J. Farley, A. Truong, T. Nguyen, W. Shum; Dr John Farley Inc, Dr John Farley Inc, Vancouver, BC/CA

Abstract:

Background: Treatment of hepatitis C (HCV) with Pegylated interferon and Ribavirin can result in a many adverse effects but ocular complications are considered rare, benign and usually reversible which does not require the cessation of treatment regimen.  It has been suggested that retinopathy in patients undergoing treatment with Pegylated interferon are increase if a history of hypertension is present.  However, retinopathy can occur without history of hypertension.
Methods: Retrospective chart review of 4 individuals who developed retinal complications during hepatitis C treatment with Pegylated Interferon Alfa 2a and Ribavirin. 

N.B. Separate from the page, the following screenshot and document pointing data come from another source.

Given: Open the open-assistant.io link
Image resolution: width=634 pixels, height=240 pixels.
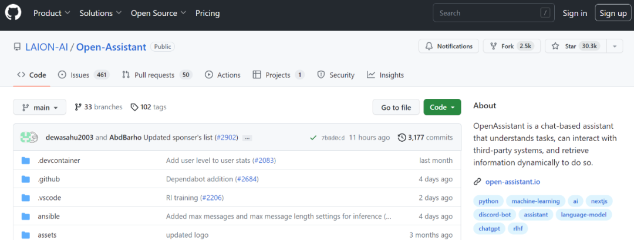Looking at the screenshot, I should pyautogui.click(x=512, y=182).
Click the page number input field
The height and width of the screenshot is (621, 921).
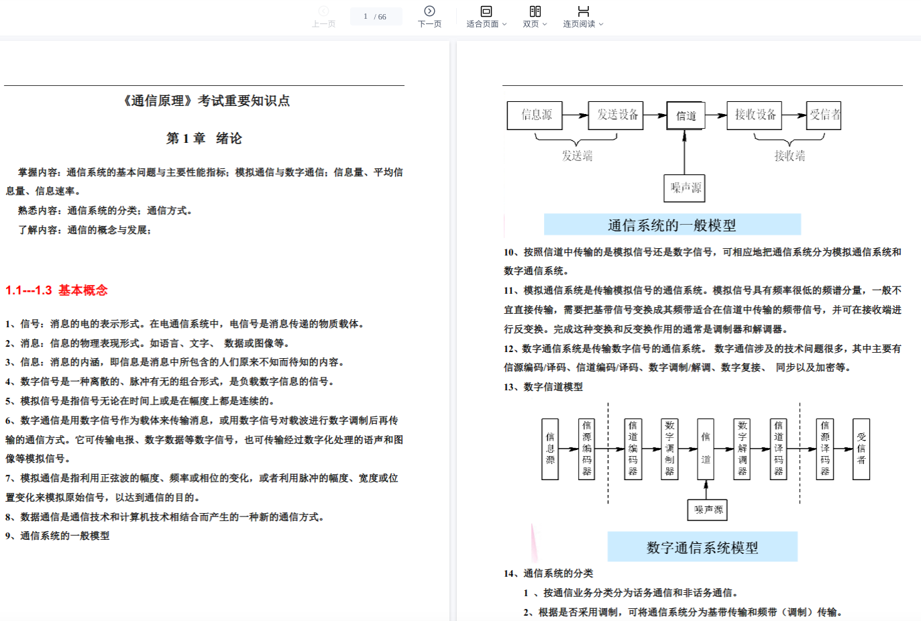pos(376,17)
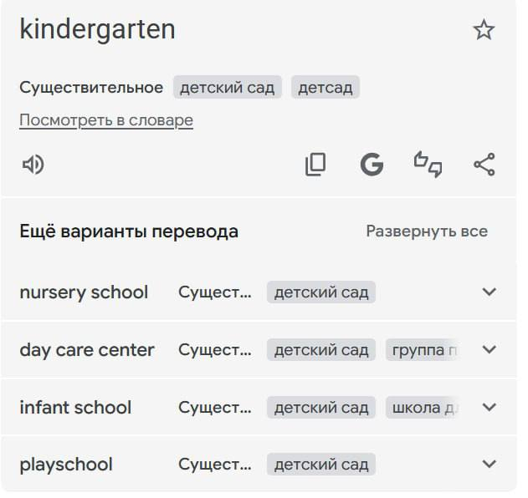Viewport: 528px width, 498px height.
Task: Click 'детский сад' chip beside playschool
Action: (x=321, y=465)
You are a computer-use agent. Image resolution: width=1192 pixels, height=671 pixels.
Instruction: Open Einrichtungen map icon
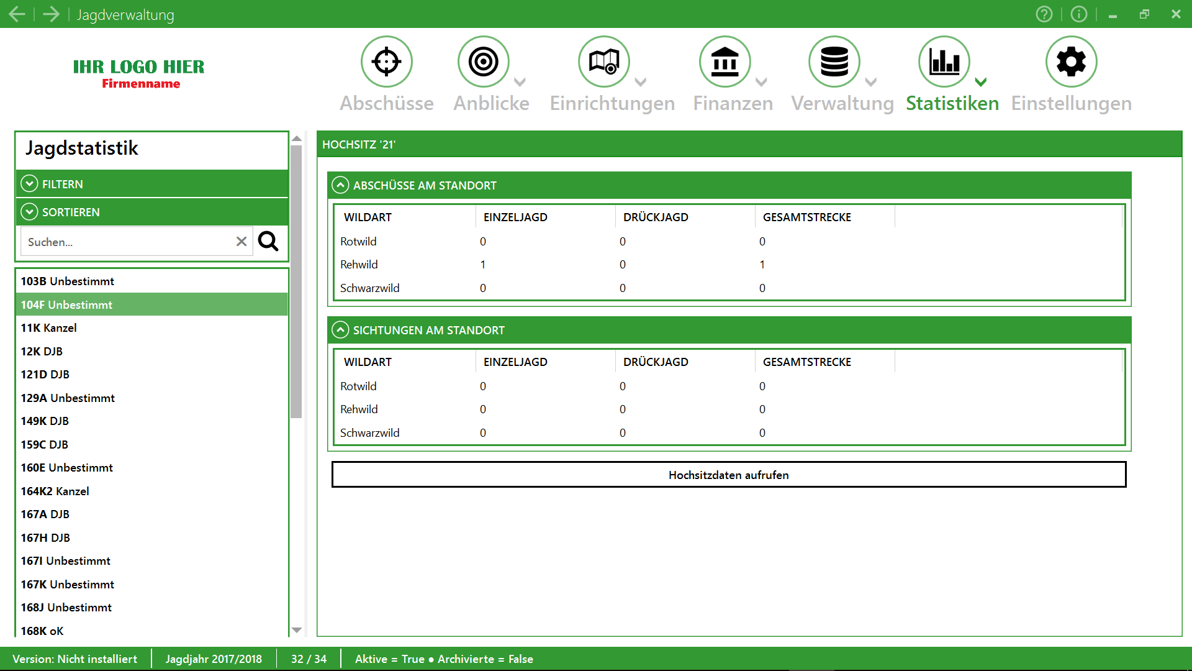coord(603,62)
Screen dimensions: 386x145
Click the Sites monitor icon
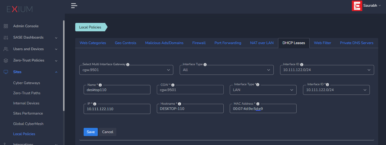[6, 72]
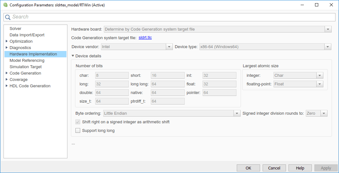339x173 pixels.
Task: Expand the Code Generation tree node
Action: pyautogui.click(x=7, y=73)
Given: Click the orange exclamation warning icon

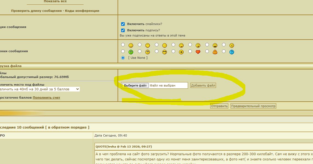Looking at the screenshot, I should tap(215, 52).
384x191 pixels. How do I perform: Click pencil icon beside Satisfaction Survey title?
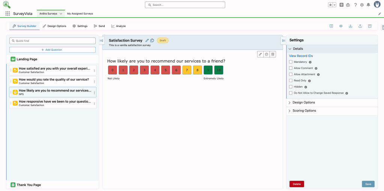[x=147, y=40]
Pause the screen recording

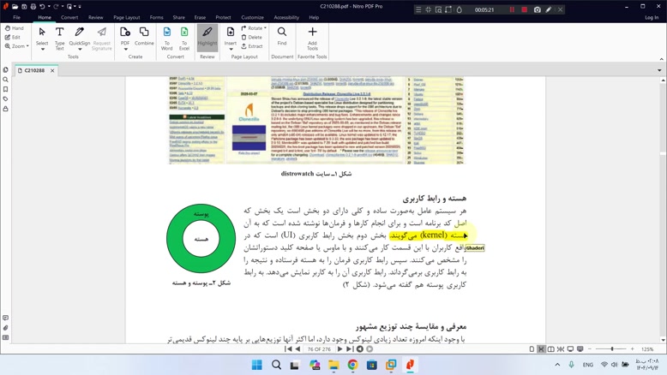click(513, 9)
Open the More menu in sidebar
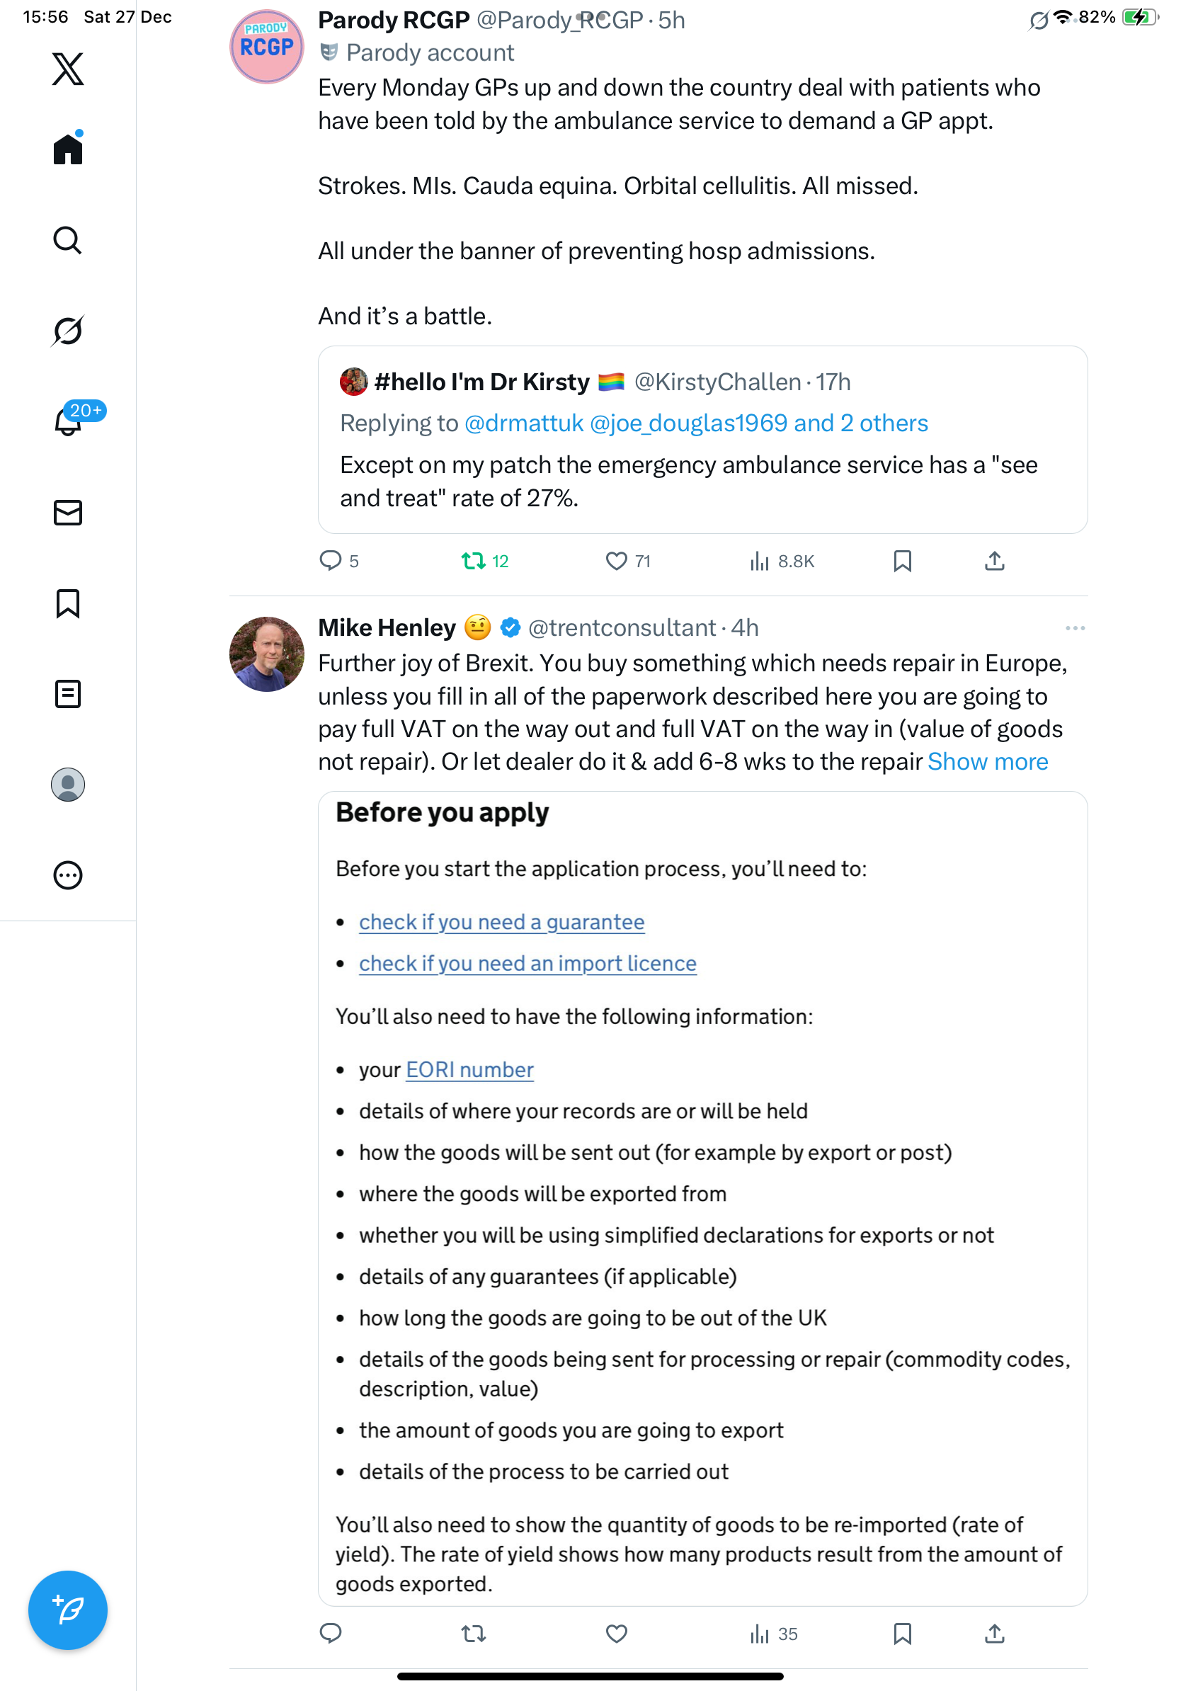This screenshot has height=1691, width=1181. point(68,875)
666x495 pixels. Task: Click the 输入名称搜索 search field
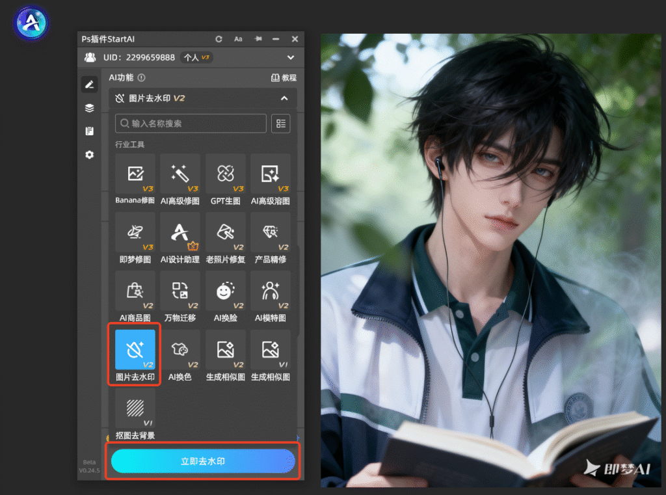click(x=191, y=124)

Results: 4 Males, average age 49.75±5.97 years. Ethnicities: 2 Caucasian, 1 Vietnamese, 1 Aboriginal.  We assessed for other co-morbidities such as diabetes (1 was uncertain); hypertension, and hypercholestrol were not a factor. 2 was genotype 2, 1 genotype 3, and 1 genotype 1. Rapid viral response with HCV RNA undetected at week 4 was noted for 3 with genotype 2 or 3, and early viral response with HCV RNA undetected at week 12 was noted for 1 who had genotype 1. Fibrosis: 1 No Fibrosis, 1 Fibrosis Stage 2, 1 Fibrosis Stage 3, and 1 did not complete a biopsy. Averages wait time from likely infected date to treatment 20 years. Average wait time from year diagnosed was 6.67 years. 2 likely acquired through intravenous drug use and 2 were uncertain who they acquired HCV. Retinal complications occurred between weeks 14 and 26 of treatment with average time of 21 weeks into treatment. Diagnoses entertained included  blurry vision in both eyes to retinal hemorrhage and atherosclerotic retinopathy. 
Conclusion: Retinopathy in patients treated with Pegylated Interferon Alfa 2a and Ribavirin is considered rare. However, routine follow up is essential for management on treatment. We speculate that individuals with more severe disease may be more likely to develop retinopathy. More research should be completed in order to evaluate this aspect. Multidisciplinary management during the course of treatment is essential towards identifying and monitoring for side effects and treatment response.